The important information I took away from this experience is that fourteen-year-old students will more likely do their homework if value (in this case, points) is given to their efforts and they will likely NOT do their homework if no value is given.

When I first flipped my Algebra class, I knew that I must assign points for watching the homework videos if I wanted the students to actually do the homework.  This has worked very well for me and my students.

We begin class each day with the students working a few warm up problems from the previous day’s topic while I check everyone’s notes from their homework videos.  I give 4 points if their notes are complete.  I do not accept incomplete notes at all, so no partial credit.  I direct students with no notes or incomplete notes to classroom computers to finish their assignment while the rest of us begin the activities for the day.

In the online grade book, I weight the homework category as only 5% of the overall grade.  This still validates homework for students and has little impact on their overall grade.

Where To Begin?

Wow!  So much to think about!  Where to begin?   Can I even make a video?  Can I start flipping in the middle of the semester or should I start at the beginning of a semester?  How will students react to the videos?  Can I make videos fast enough to keep pace with the curriculum?

I learned about flipping in the middle of second semester and had to decide if I could flip my class the following year.  I knew that I needed to be consistent in having videos ready to assign as homework if I wanted my students to become accustomed to watching the assigned videos.  I started by making videos for lessons I was currently teaching since the topics were fresh in my mind.  At the same time, I continued lecturing as usual in my classes that semester.

I made most of the videos for second semester before the end of that year.
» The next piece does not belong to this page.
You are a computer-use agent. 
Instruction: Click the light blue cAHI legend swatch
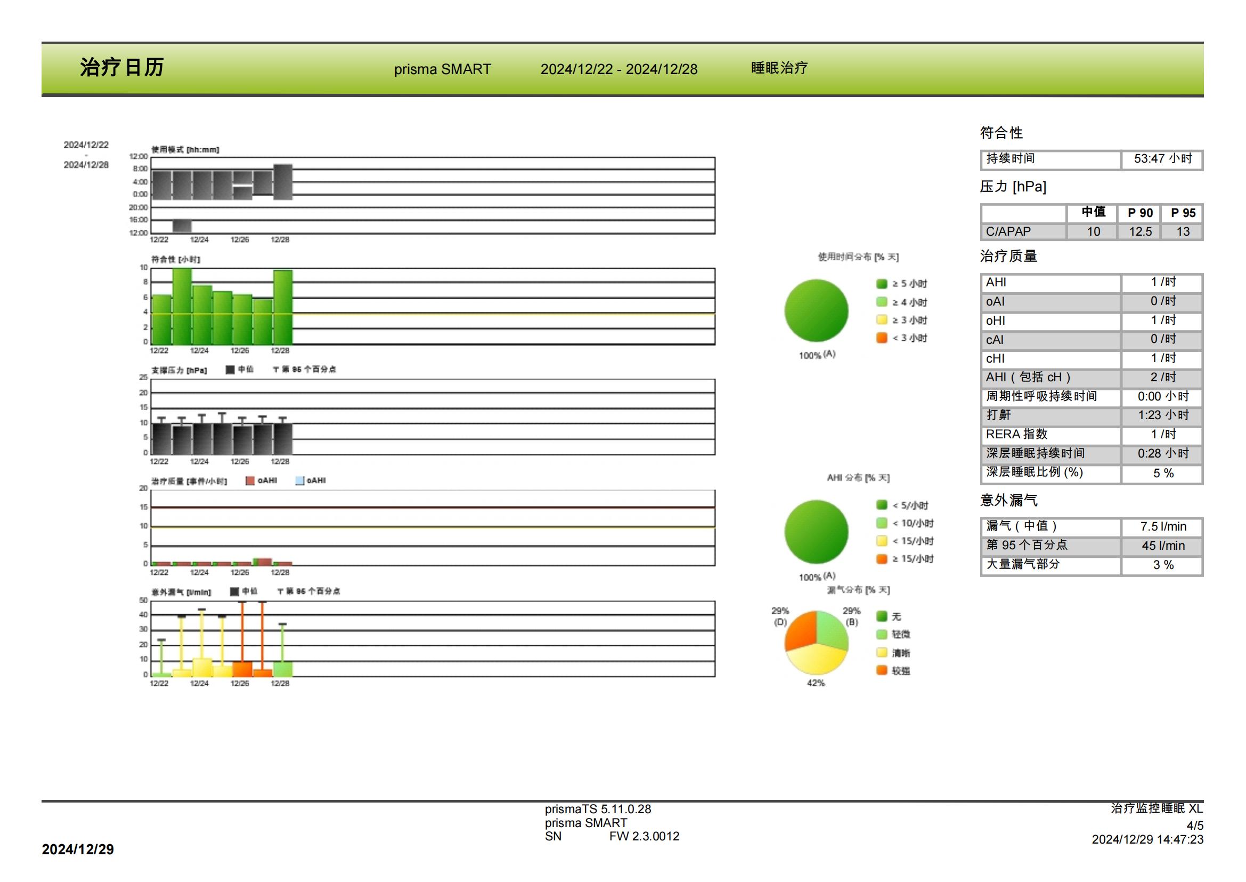tap(300, 481)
The week before final exams, my students watched these videos during class in the school’s computer lab as part of their review.  It worked well for students to pause the videos and rewind as necessary.  Students had favorable responses to the videos.   Some even continued watching videos at home as they reviewed for the final exam.

The favorable reactions I received gave me confidence and over summer break I recorded most of the lessons for first semester.  I still had a few lessons later in first semester to record after the new school year began.  I admit that I much preferred having videos ready to go well in advance.  While it might work for some teachers, I do not like the stress involved with “just in time flipping”.
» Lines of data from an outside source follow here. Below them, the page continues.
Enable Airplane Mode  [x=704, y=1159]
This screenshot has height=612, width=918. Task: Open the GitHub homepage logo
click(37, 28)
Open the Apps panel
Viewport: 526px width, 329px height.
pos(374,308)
By having my videos prepared ahead of time, each week I could focus on planning the classroom activities for that week’s upcoming lessons.   I’ll talk more about planning the classroom activities in another post.


Flipping Algebra Is NOT The Same As Flipping Social Studies

My first introduction to the flipped classroom was at a workshop that was led by a middle school Social Studies teacher.  I understood the concept and saw the benefits of flipping.  However, I could not relate the Social Studies teacher’s method to my Algebra class.
He would search the History Channel for a video about a topic such as the Roman Empire and provide a link for his students to watch the video at home as homework.  Then the students would have a discussion about the video the next day in class.

There are probably many appropriate videos on the History Channel relevant to the curriculum in a Social Studies class, but where do we go to find videos for Algebra?  Especially day after day, lesson after lesson?  I had to learn how to create my own videos, but did not know how to get started.  I then attended a conference and was introduced to tools that would allow me to do just that!

Discussions seem to be a natural part of a Social Studies class, and discussions in Algebra class can be valuable sometimes, but we cannot spend the entire Algebra class period discussing the content of the lesson in my video.  Students need time to actually practice working the types of problems in the lesson while they are in class.

I think flipping Algebra works well . . .  I did it and you can too!  I hope to share some of the insights I’ve gained and use this blog as a forum for discussion and to answer your questions about flipping Algebra.